I had literally just got out of the van at the Briddon Country Pile when the phone rang. 901 had cut out just as they were buffering up. I drove back to Rowsley and straight to the end of the platform, where a small crowd had gathered making comments about sending for the AA and such. Within a couple of minutes I had the engine running again and train departed only a minute or two late.
Back home, and waiting for Andrew to get ready I did a little research into the picture I had bought yesterday. Harold Bowtell's book on Reservoir Railways of Manchester and the Peak gave me most of the answers. As part of the construction of an aqueduct from Grindleford to Rowsley, a pipeline was laid through Chatsworth, the Duke giving the contractor 6 months to lay the pipe and make good within Chatsworth grounds. The contractor was a George Bell, who actually died before the work was completed, but built a 3ft gauge line from the goods depot at Rowsley (today's Peak Outlet shopping centre) up the valley past Beeley, reaching the south end of Chatsworth in August 1905. Work in the park itself was completed on 28th July 1906, exactly on the 6 month deadline. Bowtell shows a rather contrasty picture of the same locomotive (only one was used) with Chatsworth House in the background, but could not positively identify it. It was known to have come from a reservoir contract near Newcastle-on-Tyne but nobody remembered it having a name, so he deduced it to be HC 506 of 1899.
Now, my picture is much closer, and apart from confirming the loco in every detail (contractors locos tended to get modified by accident or design) the faded paint is discernible on the tank side. It was called “BRIGG”, which identifies it as HC 504. The worksplate is on too, but I'll have to take the photo out of the frame to see if it can be deciphered. Ironically, 504 went on to work in South Wales, then back to the Fernilee reservoir (by which time it was named “Heswall”). It then went to a plant depot here in Darley Dale by 11/1939 and was bought by Twigg's in Matlock, being scrapped just after the war.
Back at Rowsley, we had some work to do but broke off for a break around 3pm, and I wandered over to see if 14 901 was OK. Roy assured me all was well but when I glanced up in the cab, I saw that alternator warning light was on again. There was no time to lose. I advised the Stationmaster and the D8 crew that there would be a short delay and phoned Andrew to grab a couple of adjustable spanners and meet me. I shut the loco down, Andrew refitted the belt, and for the third time that day I started the engine up with that piece of wire. Barely two minutes behind time the train left.

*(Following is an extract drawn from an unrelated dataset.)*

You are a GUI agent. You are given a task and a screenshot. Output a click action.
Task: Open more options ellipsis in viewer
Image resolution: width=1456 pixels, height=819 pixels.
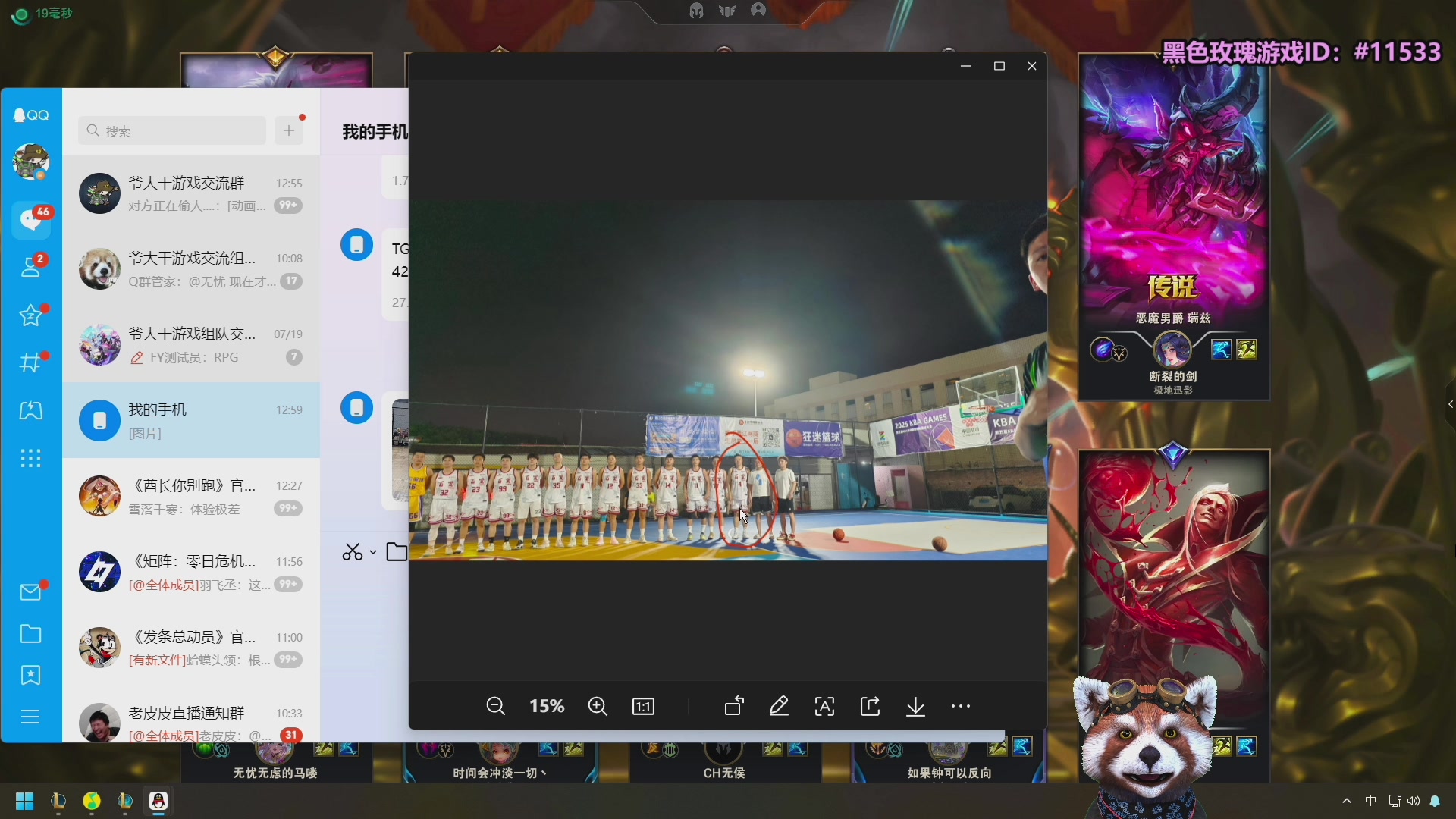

Meanwhile Rob was sorting out the arisings from the works train, so both Charlie and Ashdown had been running, but I was largely unaware so didn't grab any photos. At the end of the day 14 901 was parked over the pit as usual – we will be draining it shortly and starting on a winter maintenance programme which now includes those new coolant pipes, fresh oils, a new fuel header tank and a new alternator belt and starter contactor. But in the short term, there is a forklift to sort so that we can get the shed rails bolted down on “Shed Road 2”. Oh for some dry weather.